Automotive Blog

Listen to the aftersales customer – value is key

CGs Blog Correct

Players in the aftersales world all face the same problems, however some are keener to throw stones into their competitors back gardens than tend to their own…

We – the customer – delay booking service and repair, it is always an unwelcome bill arriving at an inconvenient financial time.  What’s more there is no visual gain from it, just a smaller bank balance.  Possibly a smoother more reliable journey, but not the same excitement one gets from purchasing an article of clothing, or going out for a meal. Some may argue that having new tyres or brake pads gives us (the customer) security as we know that our journey will be safe whilst also preserving the residual value of the vehicle.

Customer loyalty has always been an issue for aftersales providers, but the situation has worsened over the last decade:

  • Vehicle reliability has increased ten-fold and service intervals become longer.

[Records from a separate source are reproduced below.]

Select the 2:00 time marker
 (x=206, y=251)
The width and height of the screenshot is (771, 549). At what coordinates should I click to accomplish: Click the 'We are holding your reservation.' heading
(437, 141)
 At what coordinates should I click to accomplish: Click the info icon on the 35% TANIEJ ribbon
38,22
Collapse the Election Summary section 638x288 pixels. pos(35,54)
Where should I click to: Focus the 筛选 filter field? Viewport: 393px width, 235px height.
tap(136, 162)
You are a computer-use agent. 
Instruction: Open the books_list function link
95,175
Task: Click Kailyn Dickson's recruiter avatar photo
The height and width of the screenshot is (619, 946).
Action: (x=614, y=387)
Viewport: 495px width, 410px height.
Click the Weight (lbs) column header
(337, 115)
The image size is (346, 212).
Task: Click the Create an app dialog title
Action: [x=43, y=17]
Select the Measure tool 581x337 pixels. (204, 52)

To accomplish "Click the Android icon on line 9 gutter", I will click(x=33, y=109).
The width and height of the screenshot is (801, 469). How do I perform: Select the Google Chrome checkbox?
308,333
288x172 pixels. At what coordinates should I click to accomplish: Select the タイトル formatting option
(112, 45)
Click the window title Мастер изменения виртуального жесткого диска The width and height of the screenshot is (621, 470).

We now have a "no worries - no cost" attitude, a feeling reinforced by TV ads.
  • Due to the complexity of the modern car (electronics etc) an increasing number of "invisible" jobs are carried out on each visit. Highly skilled technicians are therefore required, the workshop has to be appropriately equipped and the parts themselves are more expensive. All these ingredients result in a hefty invoice.
  • As a result of the economic climate, everyone is trying to save pennies and cut corners, and therefore servicing and repair is often postponed until it becomes critical.  Cars are being kept longer and/or more second hand cars are being purchased – this scenario should typically generate more work for the market
  • Households which can still afford to protect the residual value of their vehicle via servicing are also naturally those who will purchase new or nearly new cars. The share of these customers is decreasing as is the need for repair or service due to better reliability

Aftermarket volume is becoming more and more driven by a greater share of customers who are not prepared or able to shoulder the cost of maintenance and repair. This is a real stumbling block for the industry.

Most operators fuel this trend by defying customers to try to find a cheaper offer elsewhere:  “What the customer usually pays is excessive, he is fooled by competitors”.  Many operators bolstered with access to hefty marketing budgets, promote loss-leader deals in the hope of attracting the customer and ensuring he returns next time when they will hopefully be able to entice him into purchasing a more expensive service/part.

However contrarily, standalone independent repairers are currently experiencing a growth in market share as they follow (maybe involuntarily) a more constant and trusted strategy together with better personal communication with the customer. They do not proclaim to be the cheapest but promise the most customised solution by taking into account the age and condition of the vehicle, the budget or driving pattern of the customer etc.  These independent garages gain the trust of the customer – this is vital to keep him loyal in the longer term.